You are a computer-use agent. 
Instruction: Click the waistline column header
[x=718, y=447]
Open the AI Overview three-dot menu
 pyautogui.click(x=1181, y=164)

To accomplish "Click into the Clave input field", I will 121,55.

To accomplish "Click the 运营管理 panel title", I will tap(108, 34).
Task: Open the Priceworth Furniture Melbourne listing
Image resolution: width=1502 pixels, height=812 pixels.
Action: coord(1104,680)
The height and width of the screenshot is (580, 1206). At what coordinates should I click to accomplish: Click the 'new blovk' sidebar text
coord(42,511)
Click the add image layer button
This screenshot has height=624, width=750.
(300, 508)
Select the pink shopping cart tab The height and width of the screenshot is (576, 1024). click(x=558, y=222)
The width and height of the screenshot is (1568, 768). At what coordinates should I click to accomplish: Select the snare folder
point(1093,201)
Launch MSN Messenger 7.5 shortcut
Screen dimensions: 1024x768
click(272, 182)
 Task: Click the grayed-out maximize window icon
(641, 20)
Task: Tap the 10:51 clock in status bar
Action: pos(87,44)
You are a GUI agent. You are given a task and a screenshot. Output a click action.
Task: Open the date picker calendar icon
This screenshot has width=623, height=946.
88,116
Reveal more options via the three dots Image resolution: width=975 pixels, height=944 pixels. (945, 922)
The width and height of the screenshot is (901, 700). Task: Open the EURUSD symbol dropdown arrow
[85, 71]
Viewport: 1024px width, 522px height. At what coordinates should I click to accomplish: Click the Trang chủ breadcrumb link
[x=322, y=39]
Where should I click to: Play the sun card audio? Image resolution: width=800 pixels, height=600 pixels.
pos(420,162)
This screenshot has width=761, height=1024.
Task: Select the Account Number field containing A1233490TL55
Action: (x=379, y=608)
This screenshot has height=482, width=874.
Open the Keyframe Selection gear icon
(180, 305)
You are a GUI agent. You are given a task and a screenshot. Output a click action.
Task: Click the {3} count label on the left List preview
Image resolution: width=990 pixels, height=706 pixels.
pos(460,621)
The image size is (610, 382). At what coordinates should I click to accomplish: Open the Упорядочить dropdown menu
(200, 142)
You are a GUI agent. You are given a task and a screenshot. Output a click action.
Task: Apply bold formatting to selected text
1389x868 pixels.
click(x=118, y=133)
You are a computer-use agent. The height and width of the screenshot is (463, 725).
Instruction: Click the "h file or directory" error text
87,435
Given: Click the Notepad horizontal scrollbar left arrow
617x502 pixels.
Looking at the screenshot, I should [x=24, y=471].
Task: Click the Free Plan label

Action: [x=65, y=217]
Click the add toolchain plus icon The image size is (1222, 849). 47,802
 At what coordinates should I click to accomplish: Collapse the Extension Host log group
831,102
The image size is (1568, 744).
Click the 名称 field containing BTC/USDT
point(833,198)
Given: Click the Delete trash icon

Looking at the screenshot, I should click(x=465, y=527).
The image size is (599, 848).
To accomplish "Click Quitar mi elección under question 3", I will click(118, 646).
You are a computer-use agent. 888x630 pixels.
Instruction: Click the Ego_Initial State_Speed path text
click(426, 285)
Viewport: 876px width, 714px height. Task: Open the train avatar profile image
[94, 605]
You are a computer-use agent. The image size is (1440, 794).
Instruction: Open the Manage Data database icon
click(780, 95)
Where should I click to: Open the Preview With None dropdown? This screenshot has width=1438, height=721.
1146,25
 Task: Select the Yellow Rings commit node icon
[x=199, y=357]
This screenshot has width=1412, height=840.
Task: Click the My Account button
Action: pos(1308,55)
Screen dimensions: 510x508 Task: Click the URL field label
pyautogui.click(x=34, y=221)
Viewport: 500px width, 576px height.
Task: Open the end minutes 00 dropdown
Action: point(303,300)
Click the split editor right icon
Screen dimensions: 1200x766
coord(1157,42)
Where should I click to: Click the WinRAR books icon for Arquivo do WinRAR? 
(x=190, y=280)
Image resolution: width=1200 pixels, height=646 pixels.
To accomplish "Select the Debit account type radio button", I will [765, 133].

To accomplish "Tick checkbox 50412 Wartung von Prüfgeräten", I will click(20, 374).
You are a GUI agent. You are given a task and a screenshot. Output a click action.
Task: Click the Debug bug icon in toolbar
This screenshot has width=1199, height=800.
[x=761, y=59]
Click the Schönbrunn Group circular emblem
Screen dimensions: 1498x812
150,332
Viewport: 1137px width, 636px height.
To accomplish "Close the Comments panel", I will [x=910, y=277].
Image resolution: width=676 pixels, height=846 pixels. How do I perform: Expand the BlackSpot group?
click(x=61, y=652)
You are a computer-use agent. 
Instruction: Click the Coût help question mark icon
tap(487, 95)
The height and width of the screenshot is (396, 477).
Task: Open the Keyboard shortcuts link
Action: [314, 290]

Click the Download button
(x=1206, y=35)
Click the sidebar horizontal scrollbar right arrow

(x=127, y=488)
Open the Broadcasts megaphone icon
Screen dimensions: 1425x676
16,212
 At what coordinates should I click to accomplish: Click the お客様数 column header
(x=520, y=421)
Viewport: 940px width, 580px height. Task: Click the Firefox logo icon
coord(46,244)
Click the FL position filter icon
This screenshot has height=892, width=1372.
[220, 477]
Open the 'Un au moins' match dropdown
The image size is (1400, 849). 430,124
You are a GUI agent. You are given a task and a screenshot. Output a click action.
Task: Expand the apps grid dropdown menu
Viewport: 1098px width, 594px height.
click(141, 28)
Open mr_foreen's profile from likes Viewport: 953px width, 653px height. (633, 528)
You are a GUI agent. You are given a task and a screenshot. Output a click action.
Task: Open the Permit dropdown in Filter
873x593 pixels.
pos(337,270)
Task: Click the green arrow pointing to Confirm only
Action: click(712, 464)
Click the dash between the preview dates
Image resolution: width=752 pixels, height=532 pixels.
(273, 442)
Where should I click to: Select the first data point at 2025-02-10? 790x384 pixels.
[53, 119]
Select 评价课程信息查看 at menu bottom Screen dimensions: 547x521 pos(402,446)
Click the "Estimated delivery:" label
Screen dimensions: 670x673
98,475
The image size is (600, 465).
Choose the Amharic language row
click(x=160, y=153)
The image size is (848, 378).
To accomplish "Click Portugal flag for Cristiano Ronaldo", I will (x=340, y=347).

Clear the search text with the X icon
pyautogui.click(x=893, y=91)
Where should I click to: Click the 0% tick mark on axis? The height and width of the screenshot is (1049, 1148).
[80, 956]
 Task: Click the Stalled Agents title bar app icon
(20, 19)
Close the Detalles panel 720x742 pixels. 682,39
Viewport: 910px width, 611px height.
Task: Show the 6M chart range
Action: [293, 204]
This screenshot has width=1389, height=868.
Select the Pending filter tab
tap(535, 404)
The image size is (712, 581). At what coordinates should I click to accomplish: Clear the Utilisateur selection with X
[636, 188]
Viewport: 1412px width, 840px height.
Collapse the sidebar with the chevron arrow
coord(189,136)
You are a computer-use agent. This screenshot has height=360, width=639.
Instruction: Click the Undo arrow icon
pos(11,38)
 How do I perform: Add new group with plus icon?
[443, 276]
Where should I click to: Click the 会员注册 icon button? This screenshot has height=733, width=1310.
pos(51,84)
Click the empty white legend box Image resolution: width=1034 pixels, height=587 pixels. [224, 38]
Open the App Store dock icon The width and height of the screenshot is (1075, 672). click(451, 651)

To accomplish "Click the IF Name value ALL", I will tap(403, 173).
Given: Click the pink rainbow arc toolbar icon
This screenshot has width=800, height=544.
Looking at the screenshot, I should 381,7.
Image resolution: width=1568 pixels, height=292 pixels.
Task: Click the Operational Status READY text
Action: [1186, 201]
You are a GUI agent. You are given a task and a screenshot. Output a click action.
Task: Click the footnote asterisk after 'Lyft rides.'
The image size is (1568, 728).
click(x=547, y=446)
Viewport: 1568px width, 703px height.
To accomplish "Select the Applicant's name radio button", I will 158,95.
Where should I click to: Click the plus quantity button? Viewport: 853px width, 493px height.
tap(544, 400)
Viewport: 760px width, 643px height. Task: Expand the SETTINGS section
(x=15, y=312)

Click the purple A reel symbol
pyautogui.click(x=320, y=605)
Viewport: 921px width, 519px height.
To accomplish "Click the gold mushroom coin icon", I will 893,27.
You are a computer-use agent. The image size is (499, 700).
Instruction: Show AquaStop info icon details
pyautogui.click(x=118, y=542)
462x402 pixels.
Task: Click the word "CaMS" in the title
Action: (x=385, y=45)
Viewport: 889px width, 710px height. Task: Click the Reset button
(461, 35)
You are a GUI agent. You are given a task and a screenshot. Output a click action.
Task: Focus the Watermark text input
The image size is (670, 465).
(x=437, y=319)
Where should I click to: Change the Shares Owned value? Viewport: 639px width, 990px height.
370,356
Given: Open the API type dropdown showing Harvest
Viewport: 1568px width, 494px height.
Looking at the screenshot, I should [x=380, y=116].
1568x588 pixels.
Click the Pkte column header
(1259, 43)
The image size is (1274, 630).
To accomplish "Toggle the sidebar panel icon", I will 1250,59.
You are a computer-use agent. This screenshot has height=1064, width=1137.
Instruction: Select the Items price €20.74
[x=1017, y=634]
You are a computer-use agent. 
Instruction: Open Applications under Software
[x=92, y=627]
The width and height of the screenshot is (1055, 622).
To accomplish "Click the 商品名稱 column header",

• [EXERCISE BRIEF]
Start with the line above that contains "1389x868 pixels." and end with the line that contains "Given: Click the Notepad". Write out those lines exactly, and only those.

• [YOUR SOLUTION]
1389x868 pixels.
click(x=118, y=133)
You are a computer-use agent. The height and width of the screenshot is (463, 725).
Instruction: Click the "h file or directory" error text
87,435
Given: Click the Notepad horizontal scrollbar left arrow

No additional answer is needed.